----- Material shown
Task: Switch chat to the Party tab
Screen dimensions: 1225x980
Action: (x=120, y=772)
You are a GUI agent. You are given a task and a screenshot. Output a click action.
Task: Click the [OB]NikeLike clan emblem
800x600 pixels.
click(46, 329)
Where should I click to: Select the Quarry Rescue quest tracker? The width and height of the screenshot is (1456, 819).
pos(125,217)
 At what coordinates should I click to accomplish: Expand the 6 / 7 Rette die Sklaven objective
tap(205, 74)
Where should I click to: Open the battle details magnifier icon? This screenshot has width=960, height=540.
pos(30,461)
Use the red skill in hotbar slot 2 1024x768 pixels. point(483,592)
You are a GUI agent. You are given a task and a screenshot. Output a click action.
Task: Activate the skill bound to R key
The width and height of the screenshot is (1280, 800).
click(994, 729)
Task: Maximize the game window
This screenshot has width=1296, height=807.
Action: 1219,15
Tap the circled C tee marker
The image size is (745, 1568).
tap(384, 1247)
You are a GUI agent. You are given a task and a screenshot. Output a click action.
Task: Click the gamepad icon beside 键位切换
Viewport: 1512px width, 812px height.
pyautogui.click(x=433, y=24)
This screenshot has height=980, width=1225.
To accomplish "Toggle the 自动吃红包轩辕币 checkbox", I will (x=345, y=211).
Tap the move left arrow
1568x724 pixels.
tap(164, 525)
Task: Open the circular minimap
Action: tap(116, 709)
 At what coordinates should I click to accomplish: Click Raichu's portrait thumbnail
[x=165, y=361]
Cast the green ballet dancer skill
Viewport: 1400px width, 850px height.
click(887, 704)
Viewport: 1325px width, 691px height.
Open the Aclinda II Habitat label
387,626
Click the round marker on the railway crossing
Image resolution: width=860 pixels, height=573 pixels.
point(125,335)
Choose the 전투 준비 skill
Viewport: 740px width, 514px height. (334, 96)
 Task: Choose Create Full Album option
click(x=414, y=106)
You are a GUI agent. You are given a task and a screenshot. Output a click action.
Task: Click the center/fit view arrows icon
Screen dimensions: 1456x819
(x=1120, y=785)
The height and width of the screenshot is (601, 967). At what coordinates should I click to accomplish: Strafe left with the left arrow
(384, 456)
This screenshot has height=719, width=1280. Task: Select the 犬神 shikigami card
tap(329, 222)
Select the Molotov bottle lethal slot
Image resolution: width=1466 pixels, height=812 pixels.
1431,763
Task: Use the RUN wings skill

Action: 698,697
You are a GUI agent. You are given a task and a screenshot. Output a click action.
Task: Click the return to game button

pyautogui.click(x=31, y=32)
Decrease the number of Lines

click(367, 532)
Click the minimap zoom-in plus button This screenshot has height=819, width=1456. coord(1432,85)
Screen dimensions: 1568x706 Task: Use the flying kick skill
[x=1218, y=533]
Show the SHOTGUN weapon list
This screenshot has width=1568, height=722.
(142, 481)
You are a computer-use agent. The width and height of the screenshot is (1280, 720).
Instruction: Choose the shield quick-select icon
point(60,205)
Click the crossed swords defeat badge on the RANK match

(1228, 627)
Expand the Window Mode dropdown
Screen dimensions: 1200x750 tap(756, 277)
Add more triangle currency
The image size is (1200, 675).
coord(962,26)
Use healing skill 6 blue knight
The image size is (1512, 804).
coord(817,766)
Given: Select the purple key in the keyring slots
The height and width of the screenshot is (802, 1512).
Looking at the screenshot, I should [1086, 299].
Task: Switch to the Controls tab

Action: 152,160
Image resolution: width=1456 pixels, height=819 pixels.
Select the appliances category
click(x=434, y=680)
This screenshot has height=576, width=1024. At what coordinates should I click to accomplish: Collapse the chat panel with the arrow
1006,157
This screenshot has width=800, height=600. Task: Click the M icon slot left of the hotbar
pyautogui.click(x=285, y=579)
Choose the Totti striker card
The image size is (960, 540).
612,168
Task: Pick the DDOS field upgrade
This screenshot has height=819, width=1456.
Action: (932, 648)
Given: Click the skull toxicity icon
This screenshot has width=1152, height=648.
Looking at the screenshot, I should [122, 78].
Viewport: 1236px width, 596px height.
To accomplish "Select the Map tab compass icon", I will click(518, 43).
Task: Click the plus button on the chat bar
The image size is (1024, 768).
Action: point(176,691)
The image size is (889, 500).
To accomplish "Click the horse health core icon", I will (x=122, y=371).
----------
— What you need to do —
Copy out the listing above word for word.

— Result of this task —
Task: Switch chat to the Party tab
Screen dimensions: 1225x980
Action: (x=120, y=772)
You are a GUI agent. You are given a task and a screenshot. Output a click action.
Task: Click the [OB]NikeLike clan emblem
800x600 pixels.
click(46, 329)
Where should I click to: Select the Quarry Rescue quest tracker? The width and height of the screenshot is (1456, 819).
pos(125,217)
 At what coordinates should I click to accomplish: Expand the 6 / 7 Rette die Sklaven objective
tap(205, 74)
Where should I click to: Open the battle details magnifier icon? This screenshot has width=960, height=540.
pos(30,461)
Use the red skill in hotbar slot 2 1024x768 pixels. point(483,592)
You are a GUI agent. You are given a task and a screenshot. Output a click action.
Task: Activate the skill bound to R key
The width and height of the screenshot is (1280, 800).
click(994, 729)
Task: Maximize the game window
This screenshot has width=1296, height=807.
Action: 1219,15
Tap the circled C tee marker
The image size is (745, 1568).
tap(384, 1247)
You are a GUI agent. You are given a task and a screenshot. Output a click action.
Task: Click the gamepad icon beside 键位切换
Viewport: 1512px width, 812px height.
pyautogui.click(x=433, y=24)
This screenshot has height=980, width=1225.
To accomplish "Toggle the 自动吃红包轩辕币 checkbox", I will (x=345, y=211).
Tap the move left arrow
1568x724 pixels.
tap(164, 525)
Task: Open the circular minimap
Action: tap(116, 709)
 At what coordinates should I click to accomplish: Click Raichu's portrait thumbnail
[x=165, y=361]
Cast the green ballet dancer skill
Viewport: 1400px width, 850px height.
click(887, 704)
Viewport: 1325px width, 691px height.
Open the Aclinda II Habitat label
387,626
Click the round marker on the railway crossing
Image resolution: width=860 pixels, height=573 pixels.
point(125,335)
Choose the 전투 준비 skill
Viewport: 740px width, 514px height. (334, 96)
 Task: Choose Create Full Album option
click(x=414, y=106)
You are a GUI agent. You are given a task and a screenshot. Output a click action.
Task: Click the center/fit view arrows icon
Screen dimensions: 1456x819
(x=1120, y=785)
The height and width of the screenshot is (601, 967). At what coordinates should I click to accomplish: Strafe left with the left arrow
(384, 456)
This screenshot has height=719, width=1280. Task: Select the 犬神 shikigami card
tap(329, 222)
Select the Molotov bottle lethal slot
Image resolution: width=1466 pixels, height=812 pixels.
1431,763
Task: Use the RUN wings skill

Action: 698,697
You are a GUI agent. You are given a task and a screenshot. Output a click action.
Task: Click the return to game button

pyautogui.click(x=31, y=32)
Decrease the number of Lines

click(367, 532)
Click the minimap zoom-in plus button This screenshot has height=819, width=1456. coord(1432,85)
Screen dimensions: 1568x706 Task: Use the flying kick skill
[x=1218, y=533]
Show the SHOTGUN weapon list
This screenshot has width=1568, height=722.
(142, 481)
You are a computer-use agent. The width and height of the screenshot is (1280, 720).
Instruction: Choose the shield quick-select icon
point(60,205)
Click the crossed swords defeat badge on the RANK match

(1228, 627)
Expand the Window Mode dropdown
Screen dimensions: 1200x750 tap(756, 277)
Add more triangle currency
The image size is (1200, 675).
coord(962,26)
Use healing skill 6 blue knight
The image size is (1512, 804).
coord(817,766)
Given: Select the purple key in the keyring slots
The height and width of the screenshot is (802, 1512).
Looking at the screenshot, I should [1086, 299].
Task: Switch to the Controls tab

Action: 152,160
Image resolution: width=1456 pixels, height=819 pixels.
Select the appliances category
click(x=434, y=680)
This screenshot has height=576, width=1024. At what coordinates should I click to accomplish: Collapse the chat panel with the arrow
1006,157
This screenshot has width=800, height=600. Task: Click the M icon slot left of the hotbar
pyautogui.click(x=285, y=579)
Choose the Totti striker card
The image size is (960, 540).
612,168
Task: Pick the DDOS field upgrade
This screenshot has height=819, width=1456.
Action: (932, 648)
Given: Click the skull toxicity icon
This screenshot has width=1152, height=648.
Looking at the screenshot, I should [122, 78].
Viewport: 1236px width, 596px height.
To accomplish "Select the Map tab compass icon", I will click(518, 43).
Task: Click the plus button on the chat bar
The image size is (1024, 768).
Action: point(176,691)
The image size is (889, 500).
To accomplish "Click the horse health core icon", I will (x=122, y=371).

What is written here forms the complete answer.